*** Opening SOURCE MATERIAL ***

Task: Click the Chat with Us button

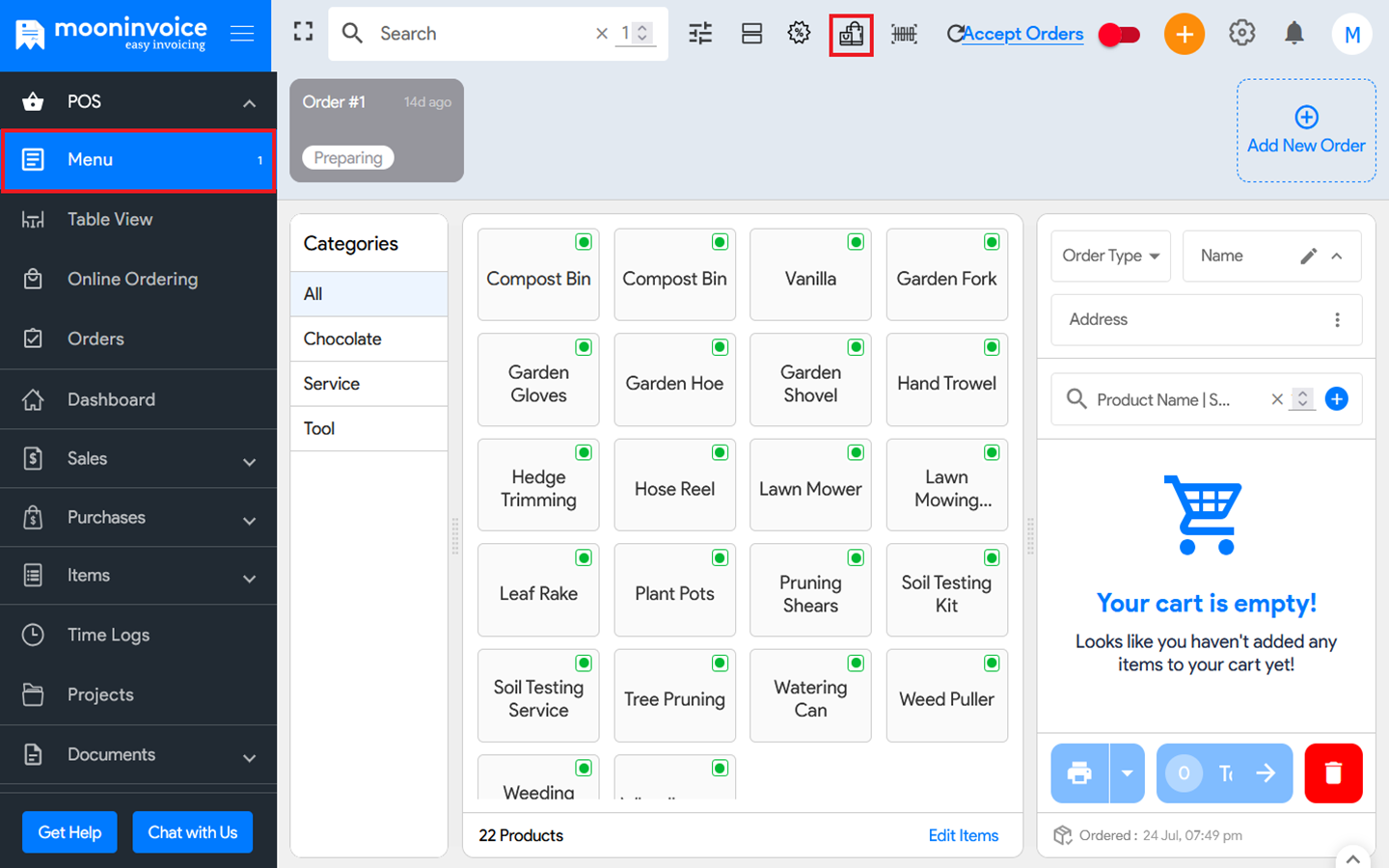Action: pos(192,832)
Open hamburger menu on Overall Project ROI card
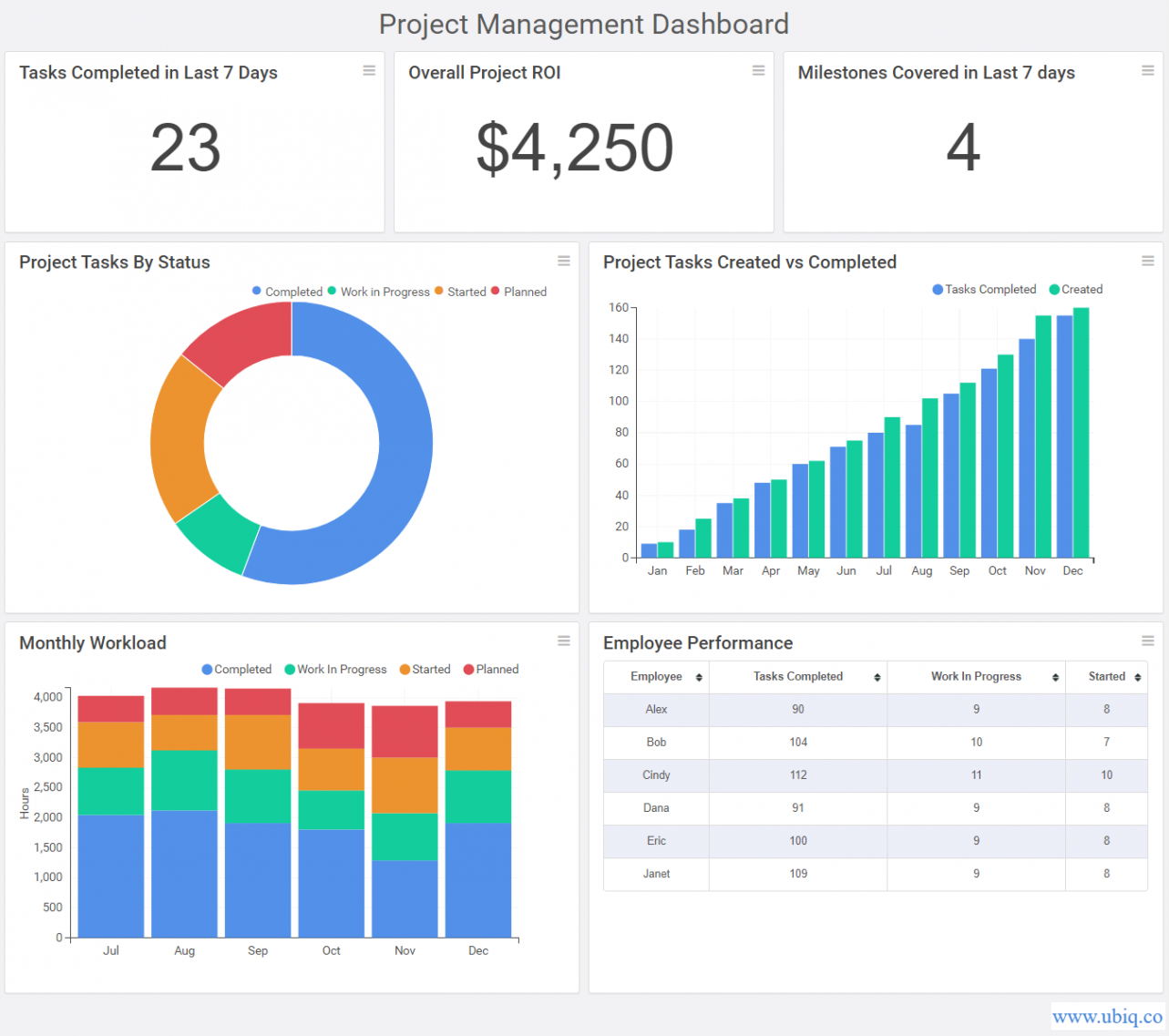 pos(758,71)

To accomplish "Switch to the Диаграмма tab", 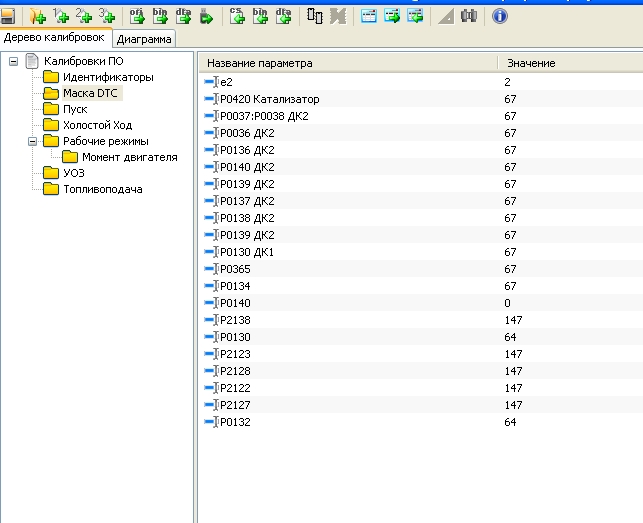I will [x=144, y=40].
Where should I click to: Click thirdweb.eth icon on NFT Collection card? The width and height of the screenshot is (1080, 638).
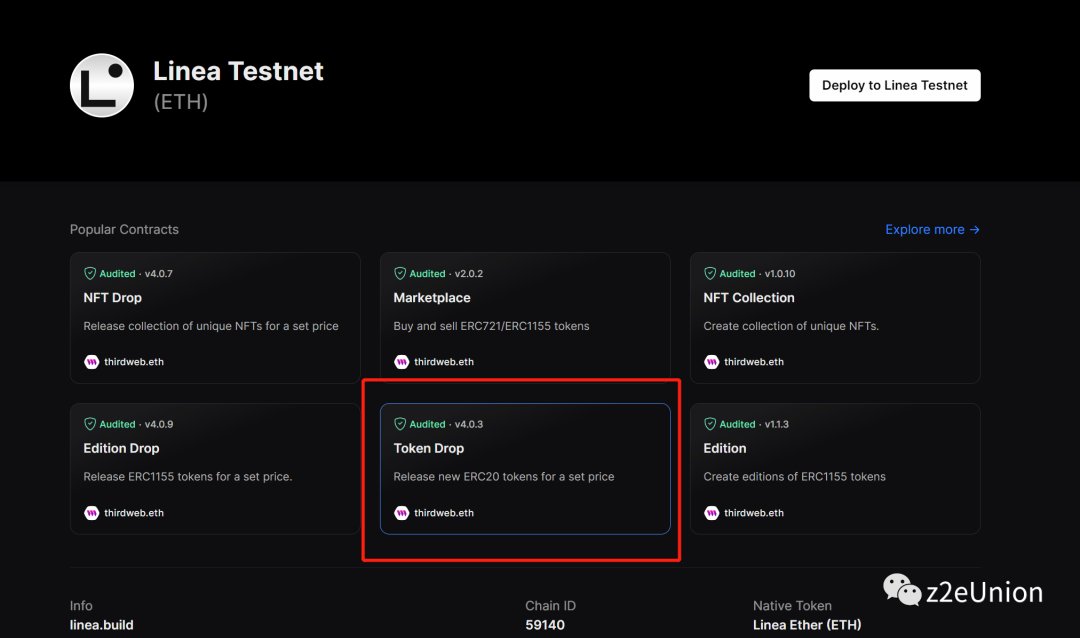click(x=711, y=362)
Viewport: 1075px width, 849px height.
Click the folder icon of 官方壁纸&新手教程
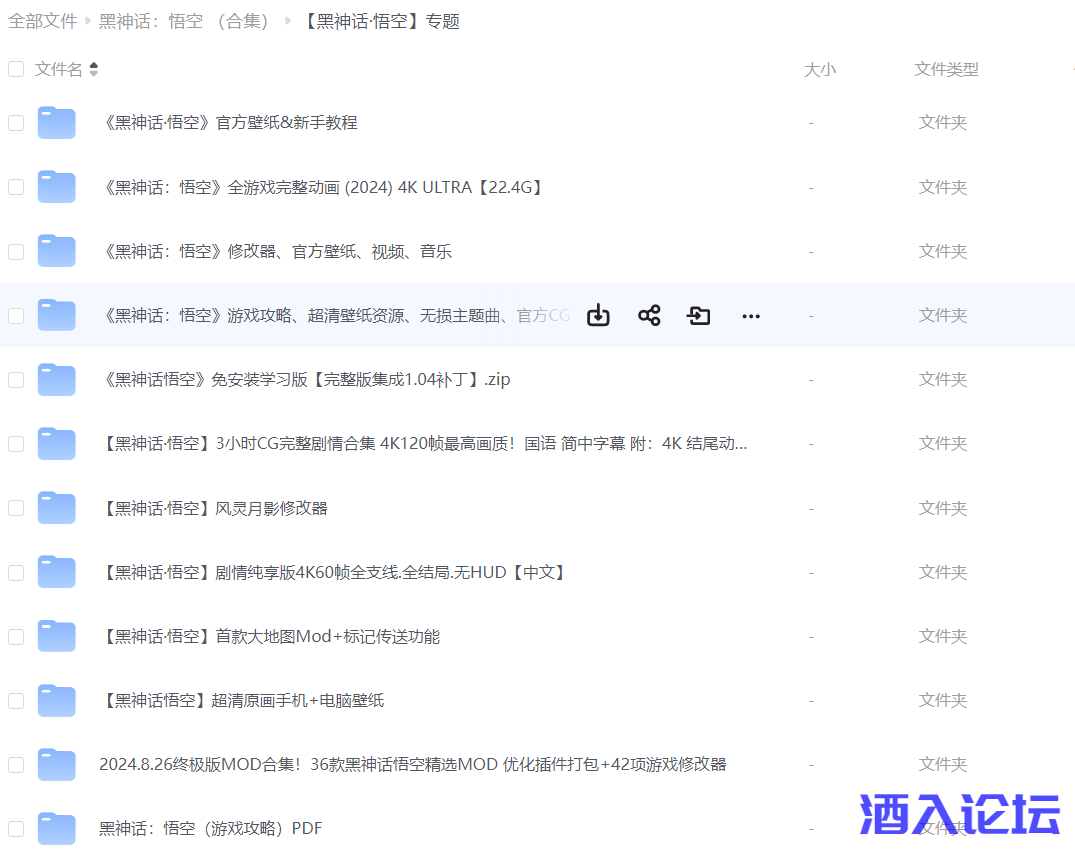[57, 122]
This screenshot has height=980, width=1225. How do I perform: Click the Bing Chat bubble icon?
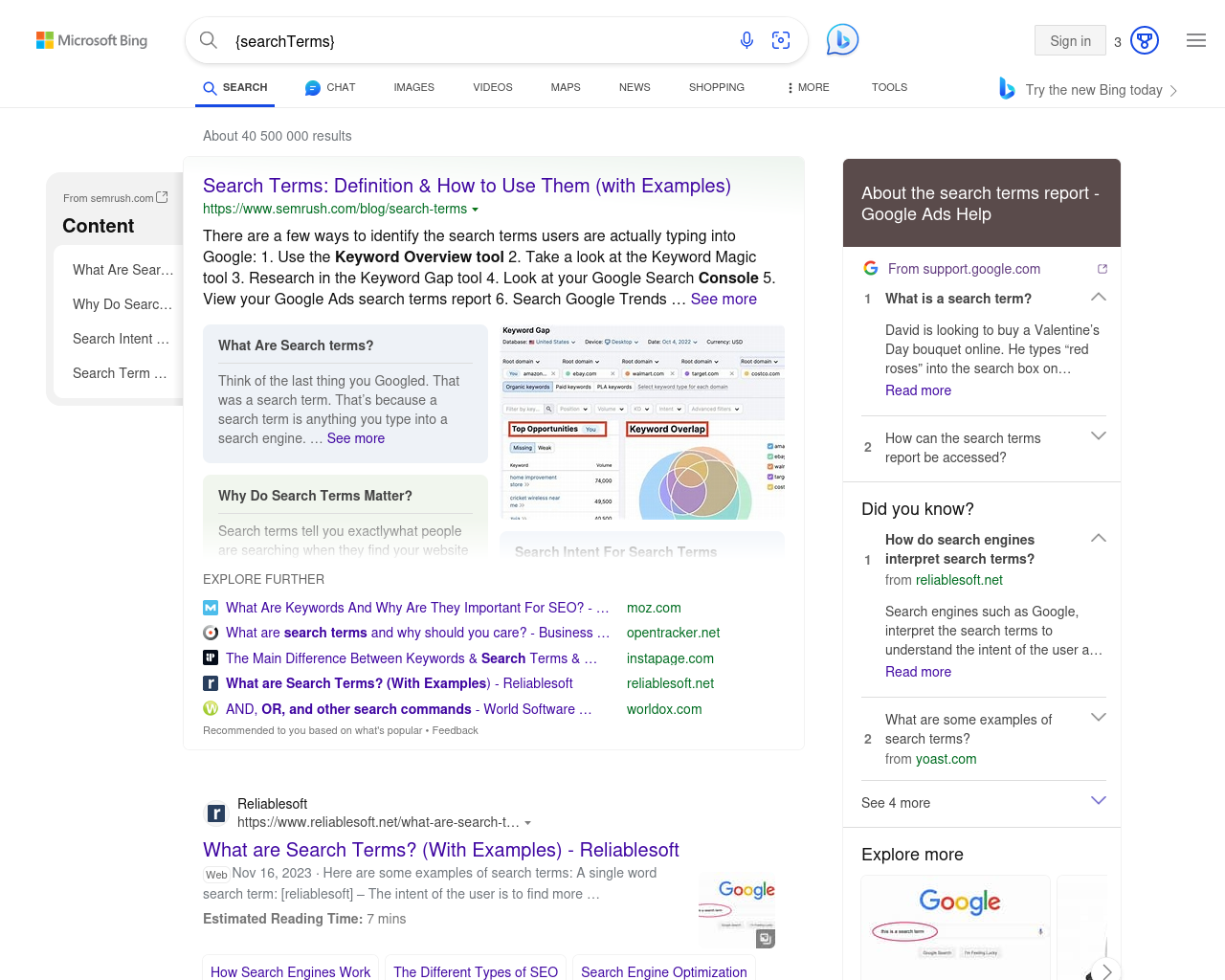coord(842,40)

*** Closing SOURCE MATERIAL ***

**REQUIREMENT:** The result is an exact copy of the lines from the one holding "This screenshot has" through the final line of the data above, both ends included, minus the pictures.

**ANSWER AREA:**
This screenshot has height=980, width=1225. How do I perform: Click the Bing Chat bubble icon?
coord(842,40)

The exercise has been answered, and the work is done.